59
De leider van het arrestatieteam wees naar het huis. ‘Daar is al in geen jaren meer iemand geweest. We hebben de boel van onder tot boven doorzocht en geen enkele aanwijzing gevonden dat er onlangs nog iemand is geweest. De technische recherche mag van mij alles in die woning overhoophalen, maar ik geef je op een briefje dat ze niets zullen vinden.’
Commissaris Bain knikte kortaf en keek Logan vernietigend aan. ‘Nou?’
Hoofdcommissaris Faulds kwam tussenbeide. ‘Jimmy Souter mag hier dan niet zijn, maar tóch was dit een knap staalje recherchewerk. We hebben nu een verdachte die we in verband kunnen brengen met het abattoir en een van de slachtoffers. Dat is veel meer dan we vanmorgen hadden.’
‘Maar agent Munro hebben we nog steeds niet gevonden.’
Faulds vroeg Bain of hij hem even onder vier ogen kon spreken en leidde hem buiten gehoorsafstand, terwijl de leden van het arrestatieteam net voordat het weer begon te regenen in de busjes verdwenen en wegreden.
‘Nou snap ik waarom je erover denkt om weg te gaan.’ Het was Jackie, van top tot teen gekleed in haar ninja-politieuitrusting: zwarte schoenen, zwarte broek, zwart T-shirt en een zwart steekwapenbestendig vest met een zwarte fleece trui eroverheen. ‘Eindelijk een sympathieke hoofdcommissaris.’
Logan knikte. ‘En jij gaat weer terug naar Strathclyde?’
‘Als ze me nog willen hebben na alles wat er is gebeurd…’
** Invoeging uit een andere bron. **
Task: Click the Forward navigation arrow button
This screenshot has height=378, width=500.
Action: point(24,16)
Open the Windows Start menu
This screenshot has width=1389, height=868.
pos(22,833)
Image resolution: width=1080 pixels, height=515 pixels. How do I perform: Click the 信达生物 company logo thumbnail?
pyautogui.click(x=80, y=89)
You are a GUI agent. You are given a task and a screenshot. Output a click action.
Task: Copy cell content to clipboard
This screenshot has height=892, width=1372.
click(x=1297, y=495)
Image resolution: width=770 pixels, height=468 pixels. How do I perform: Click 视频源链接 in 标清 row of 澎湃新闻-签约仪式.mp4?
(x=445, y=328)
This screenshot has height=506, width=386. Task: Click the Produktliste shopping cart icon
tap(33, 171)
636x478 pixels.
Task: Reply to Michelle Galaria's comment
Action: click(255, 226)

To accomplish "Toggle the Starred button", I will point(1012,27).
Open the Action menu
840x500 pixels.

Ze keken naar de technisch rechercheurs die gewapend met breekijzers, houwelen en schoppen het oude huis van Souter binnenliepen, klaar om de boel af te breken.
‘Jackie… Het spijt me.’
‘Wat?’
‘Alles.’
Tegen tien over halfzes was bijna iedereen weer vertrokken naar het bureau, om uit te klokken en naar de kroeg te gaan. Alleen Logan, Faulds, de kleine, dikke Alec en de technisch rechercheurs waren er nog. En in de stromende regen stond iemand op wacht bij de deur van de woning. Die sukkel moest wel iets heel stoms hebben uitgehaald om zo'n taak toebedeeld te krijgen.
De veiligheidslampen van het abattor verlichtten de regen die als een strak gordijn vanuit de donkergrijze wolken neerdaalde op het terrein dat voor de buitenwereld aan het zicht was onttrokken door een haag van coniferen. Het rijtje zielloze, vervallen huizen rotte langzaam verder in het donker. Alleen in het huis van Souter was leven: door de smalle spleten tussen de triplex platen voor de ramen scheen licht naar buiten en je hoorde het geplof en gekraak van schoorsteenmantels die werden vernield en vloerpanelen die omhoog werden getrokken. In alle hoeken en gaten werd gezocht naar levenstekenen van agent Munro, Elizabeth Nichol en haar broer Jimmy.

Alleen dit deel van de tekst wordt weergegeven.